((
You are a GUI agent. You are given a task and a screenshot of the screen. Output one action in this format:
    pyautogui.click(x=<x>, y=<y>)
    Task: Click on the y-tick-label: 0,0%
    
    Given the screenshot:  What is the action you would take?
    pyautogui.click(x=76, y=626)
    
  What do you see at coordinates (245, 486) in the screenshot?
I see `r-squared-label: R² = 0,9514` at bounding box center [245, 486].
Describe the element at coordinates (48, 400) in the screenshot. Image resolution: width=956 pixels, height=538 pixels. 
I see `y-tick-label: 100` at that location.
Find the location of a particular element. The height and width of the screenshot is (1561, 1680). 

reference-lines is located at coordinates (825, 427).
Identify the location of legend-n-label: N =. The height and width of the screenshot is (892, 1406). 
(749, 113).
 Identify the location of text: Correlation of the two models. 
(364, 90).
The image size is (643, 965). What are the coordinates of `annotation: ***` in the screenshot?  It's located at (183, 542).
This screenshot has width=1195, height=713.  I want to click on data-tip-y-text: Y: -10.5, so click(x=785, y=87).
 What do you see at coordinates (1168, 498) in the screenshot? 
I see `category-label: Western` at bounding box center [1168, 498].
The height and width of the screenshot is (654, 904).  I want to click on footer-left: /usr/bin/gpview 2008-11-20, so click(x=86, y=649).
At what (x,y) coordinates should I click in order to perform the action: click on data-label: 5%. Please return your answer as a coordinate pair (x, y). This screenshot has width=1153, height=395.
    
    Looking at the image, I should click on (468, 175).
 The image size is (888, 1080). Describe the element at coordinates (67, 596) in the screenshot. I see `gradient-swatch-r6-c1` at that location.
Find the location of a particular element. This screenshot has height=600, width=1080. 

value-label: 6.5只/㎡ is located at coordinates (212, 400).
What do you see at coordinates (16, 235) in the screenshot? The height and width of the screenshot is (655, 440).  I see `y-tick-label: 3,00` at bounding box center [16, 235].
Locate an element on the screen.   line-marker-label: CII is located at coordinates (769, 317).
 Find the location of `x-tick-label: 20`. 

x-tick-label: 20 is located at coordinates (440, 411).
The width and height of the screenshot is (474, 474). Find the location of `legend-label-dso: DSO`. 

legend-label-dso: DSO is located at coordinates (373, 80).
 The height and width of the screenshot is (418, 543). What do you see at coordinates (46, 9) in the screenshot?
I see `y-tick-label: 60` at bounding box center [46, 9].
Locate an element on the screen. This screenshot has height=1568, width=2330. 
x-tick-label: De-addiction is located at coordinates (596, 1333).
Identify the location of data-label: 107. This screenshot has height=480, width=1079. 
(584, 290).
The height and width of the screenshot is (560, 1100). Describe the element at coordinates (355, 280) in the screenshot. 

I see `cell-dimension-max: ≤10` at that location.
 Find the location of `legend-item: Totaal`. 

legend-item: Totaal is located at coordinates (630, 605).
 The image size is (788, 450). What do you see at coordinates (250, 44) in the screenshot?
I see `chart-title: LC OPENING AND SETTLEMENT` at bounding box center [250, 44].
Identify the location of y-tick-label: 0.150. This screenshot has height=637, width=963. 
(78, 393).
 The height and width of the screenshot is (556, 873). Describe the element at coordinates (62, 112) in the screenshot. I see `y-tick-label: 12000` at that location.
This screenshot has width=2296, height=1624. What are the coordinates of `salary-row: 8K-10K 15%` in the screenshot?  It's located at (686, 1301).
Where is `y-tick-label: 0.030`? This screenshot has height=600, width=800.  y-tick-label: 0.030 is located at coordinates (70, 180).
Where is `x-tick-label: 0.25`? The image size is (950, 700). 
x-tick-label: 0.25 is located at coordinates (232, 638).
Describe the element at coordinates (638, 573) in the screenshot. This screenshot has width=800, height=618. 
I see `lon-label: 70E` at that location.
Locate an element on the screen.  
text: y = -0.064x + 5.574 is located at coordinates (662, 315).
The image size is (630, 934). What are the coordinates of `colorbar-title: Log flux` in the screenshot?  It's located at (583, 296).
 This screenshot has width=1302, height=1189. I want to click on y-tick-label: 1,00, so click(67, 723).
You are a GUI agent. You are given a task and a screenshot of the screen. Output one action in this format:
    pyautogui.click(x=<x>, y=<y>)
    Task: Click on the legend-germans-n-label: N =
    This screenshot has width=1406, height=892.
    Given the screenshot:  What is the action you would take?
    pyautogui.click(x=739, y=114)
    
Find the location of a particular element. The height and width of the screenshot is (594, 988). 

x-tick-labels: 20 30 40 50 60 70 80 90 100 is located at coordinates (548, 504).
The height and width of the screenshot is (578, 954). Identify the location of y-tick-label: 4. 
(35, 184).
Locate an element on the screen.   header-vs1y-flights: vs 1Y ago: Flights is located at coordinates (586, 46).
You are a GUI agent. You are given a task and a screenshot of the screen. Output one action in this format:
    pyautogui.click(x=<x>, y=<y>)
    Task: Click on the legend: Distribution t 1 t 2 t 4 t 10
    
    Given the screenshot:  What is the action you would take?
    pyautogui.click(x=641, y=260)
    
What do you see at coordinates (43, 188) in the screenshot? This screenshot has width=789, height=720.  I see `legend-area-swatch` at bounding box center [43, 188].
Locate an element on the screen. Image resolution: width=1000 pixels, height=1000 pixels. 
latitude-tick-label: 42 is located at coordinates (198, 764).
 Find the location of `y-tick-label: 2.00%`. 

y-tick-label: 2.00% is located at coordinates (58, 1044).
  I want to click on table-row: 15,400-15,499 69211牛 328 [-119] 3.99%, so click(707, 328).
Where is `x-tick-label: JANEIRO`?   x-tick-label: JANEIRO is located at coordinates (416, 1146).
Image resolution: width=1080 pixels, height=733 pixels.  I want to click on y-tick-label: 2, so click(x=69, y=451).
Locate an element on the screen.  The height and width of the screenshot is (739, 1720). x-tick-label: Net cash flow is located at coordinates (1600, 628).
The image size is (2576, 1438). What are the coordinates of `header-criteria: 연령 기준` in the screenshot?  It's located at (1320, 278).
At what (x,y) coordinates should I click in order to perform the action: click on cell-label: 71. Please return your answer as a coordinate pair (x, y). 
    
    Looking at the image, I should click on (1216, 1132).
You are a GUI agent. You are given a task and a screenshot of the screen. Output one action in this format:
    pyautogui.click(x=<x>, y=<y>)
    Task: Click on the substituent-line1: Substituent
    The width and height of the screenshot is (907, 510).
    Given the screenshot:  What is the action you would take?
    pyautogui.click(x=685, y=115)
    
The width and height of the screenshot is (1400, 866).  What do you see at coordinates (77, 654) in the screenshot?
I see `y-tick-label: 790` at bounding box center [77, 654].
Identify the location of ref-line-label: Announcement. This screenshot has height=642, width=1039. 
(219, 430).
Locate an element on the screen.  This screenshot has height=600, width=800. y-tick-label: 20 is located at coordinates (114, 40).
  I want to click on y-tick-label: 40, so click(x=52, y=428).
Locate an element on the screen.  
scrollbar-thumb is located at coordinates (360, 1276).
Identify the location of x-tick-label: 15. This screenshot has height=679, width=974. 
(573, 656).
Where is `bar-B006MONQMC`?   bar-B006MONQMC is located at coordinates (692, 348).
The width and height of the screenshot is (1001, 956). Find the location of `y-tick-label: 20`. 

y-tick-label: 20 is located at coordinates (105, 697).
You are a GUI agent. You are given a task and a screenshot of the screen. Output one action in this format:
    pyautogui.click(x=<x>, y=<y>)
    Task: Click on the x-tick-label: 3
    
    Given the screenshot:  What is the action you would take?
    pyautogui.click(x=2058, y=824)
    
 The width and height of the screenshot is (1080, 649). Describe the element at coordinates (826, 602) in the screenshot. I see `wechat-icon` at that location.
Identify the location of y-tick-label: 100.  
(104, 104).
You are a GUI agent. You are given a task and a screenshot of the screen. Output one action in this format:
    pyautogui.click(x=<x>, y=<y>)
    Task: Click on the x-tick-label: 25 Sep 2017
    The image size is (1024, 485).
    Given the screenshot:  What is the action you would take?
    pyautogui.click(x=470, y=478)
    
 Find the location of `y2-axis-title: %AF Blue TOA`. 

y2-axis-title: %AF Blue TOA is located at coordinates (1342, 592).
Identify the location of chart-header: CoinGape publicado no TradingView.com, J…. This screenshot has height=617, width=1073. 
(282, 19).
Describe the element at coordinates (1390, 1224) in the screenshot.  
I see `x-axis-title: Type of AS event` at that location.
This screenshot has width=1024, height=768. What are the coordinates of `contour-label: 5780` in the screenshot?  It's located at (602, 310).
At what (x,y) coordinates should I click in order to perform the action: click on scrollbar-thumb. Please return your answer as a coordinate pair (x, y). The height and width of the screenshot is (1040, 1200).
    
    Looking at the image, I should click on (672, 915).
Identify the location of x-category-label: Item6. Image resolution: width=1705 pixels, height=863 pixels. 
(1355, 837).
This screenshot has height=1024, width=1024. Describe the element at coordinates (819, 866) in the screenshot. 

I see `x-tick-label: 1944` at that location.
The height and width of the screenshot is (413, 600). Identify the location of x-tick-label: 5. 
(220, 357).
))
Rewrite the records as a JSON list of strings, one string per line and no blank lines, starting at the line that contains "coordinates (1600, 628)." and ending after the line that contains "The image size is (2576, 1438).".

SOLUTION TO THIS PROBLEM>
[
  "Locate an element on the screen.  The height and width of the screenshot is (739, 1720). x-tick-label: Net cash flow is located at coordinates (1600, 628).",
  "The image size is (2576, 1438). What are the coordinates of `header-criteria: 연령 기준` in the screenshot?  It's located at (1320, 278)."
]